## PASSAGE FOR REVIEW
Sunday, June 19

My most embarassing hospital story*.

*Yes, more embarassing than that time I was confused by the doctor's definition of "clean yourself" when handed an alcohol wipe.

Really, I was planning on selling sheets and folding bedding all afternoon.

I had just shown up to work and was explaining the difference between coverletts and quilts to a elderly couple when my right eye started to water. I figured something was caught in it, but when I rubbed it I was overcome with eye pain. The feeling that an eyelash was caught in it or something. I had to excuse myself from the customers (who wants to find out about coverlett coverage from a girl who can't stop rubbing her now-makeup covered face?) and ran to the washroom.

Nothing was in my eye, I wasn't even wearing my contacts, and I couldn't stop blinking because it felt like my eyeball was being stabbed constantly by some unknown source. I didn't know what else to do and so I went to the hospital.

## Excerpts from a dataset
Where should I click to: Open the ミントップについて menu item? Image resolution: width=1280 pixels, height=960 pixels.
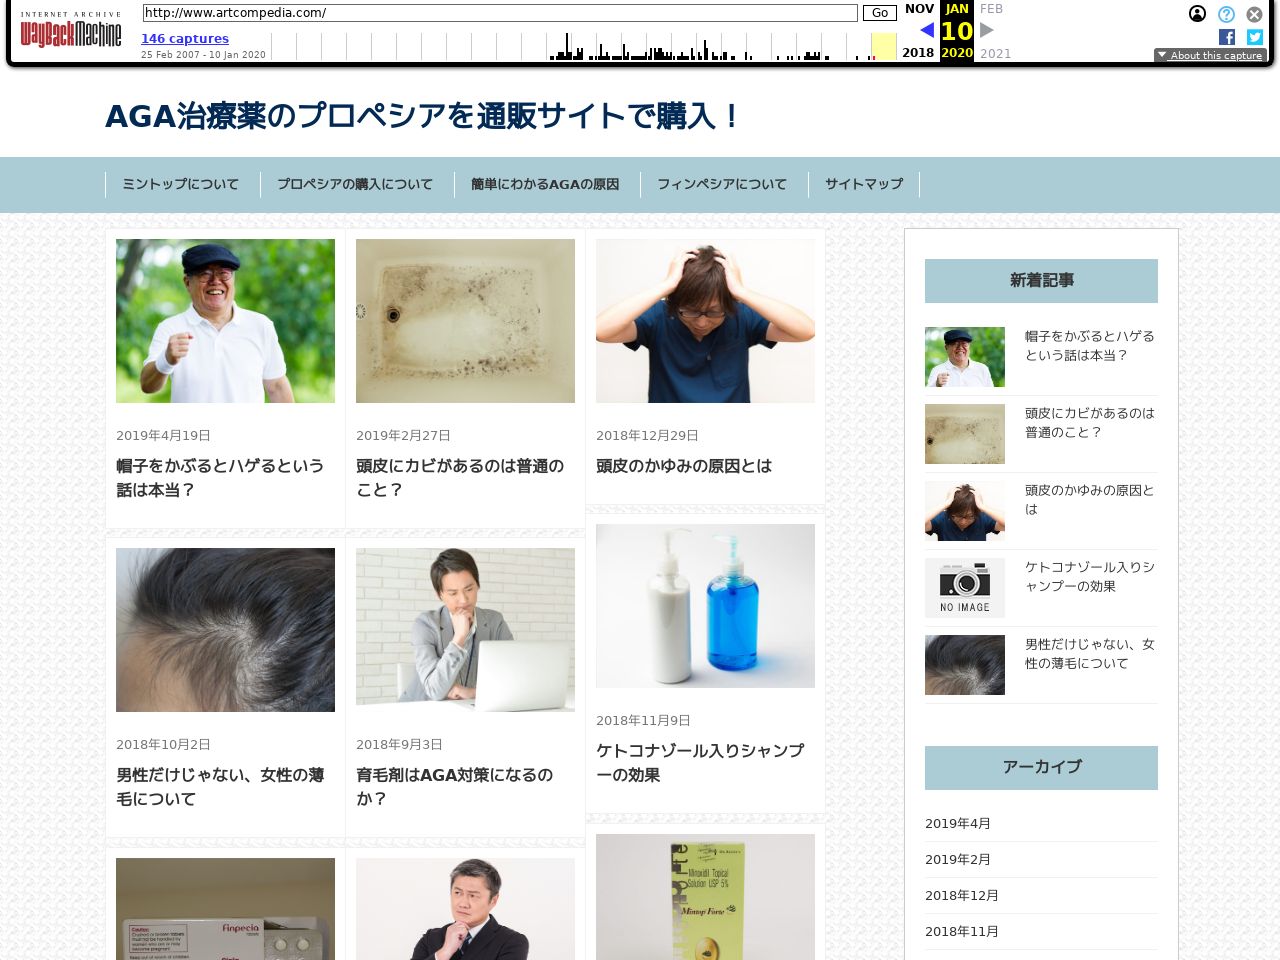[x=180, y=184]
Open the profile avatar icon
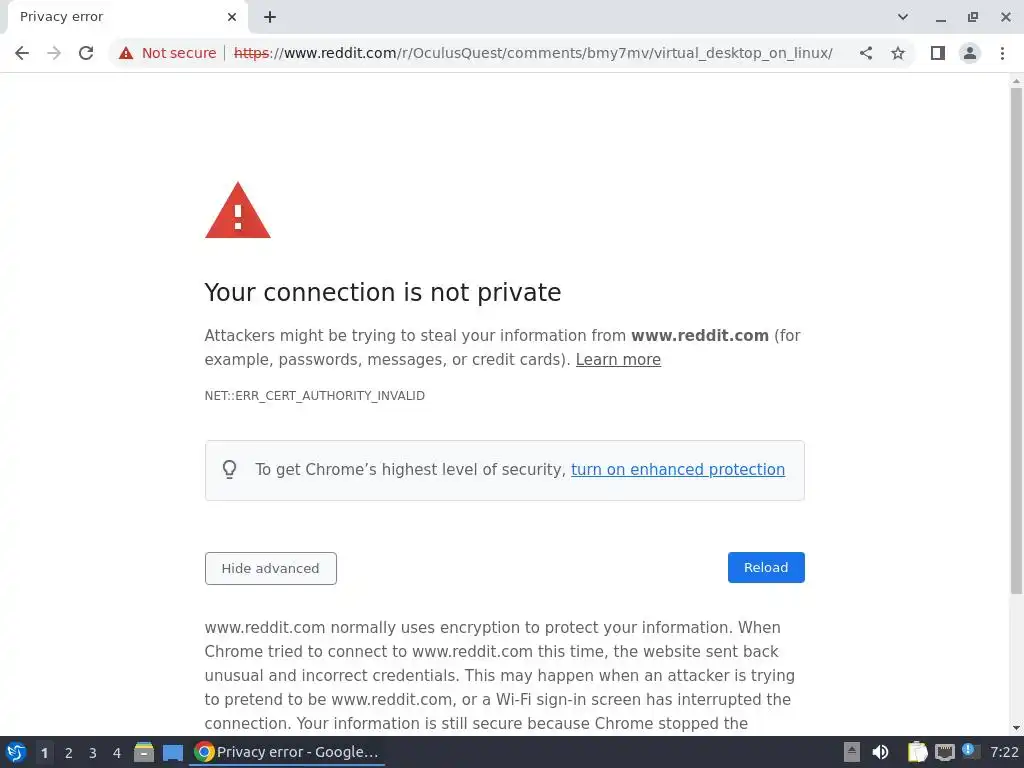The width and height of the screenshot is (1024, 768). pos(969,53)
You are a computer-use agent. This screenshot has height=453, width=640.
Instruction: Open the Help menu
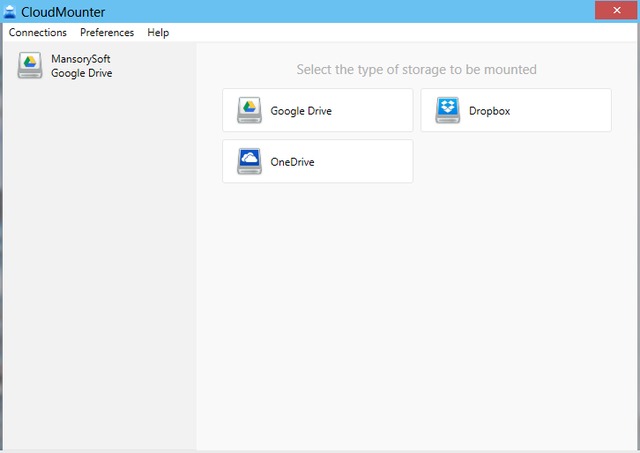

## DIRECTIONS FOR THIS TASK
Could you extend the blog post about the eye-pain hospital trip, picking up right after its final sentence?

## WRITTEN REPLY
And I sat in the waiting room for four hours, reading VICE with my good eye, ignoring the woman coughing who chose to take off her anti-SARS mask, and feeling bad (but not that bad) for the teenage boy with the bloody head injury who kept checking me out from across the room.

The doctor scolded me for sleeping in my contacts so frequently, and claimed this to be the source of my pain. I rolled my eye at her and figured I had scratched my cornea. Then she fliped my eyelid Clockwork Orange style and saw a tiny piece of mascara lodged in it.

Yes. I skipped out of work and spent the afternoon in Emerg simply due to a makeup malfunction. I think I need a better cover story though. Maybe if I blame the irritant on a rouge piece of cheap 180-thread count dust I can get worker's comp. Maybe.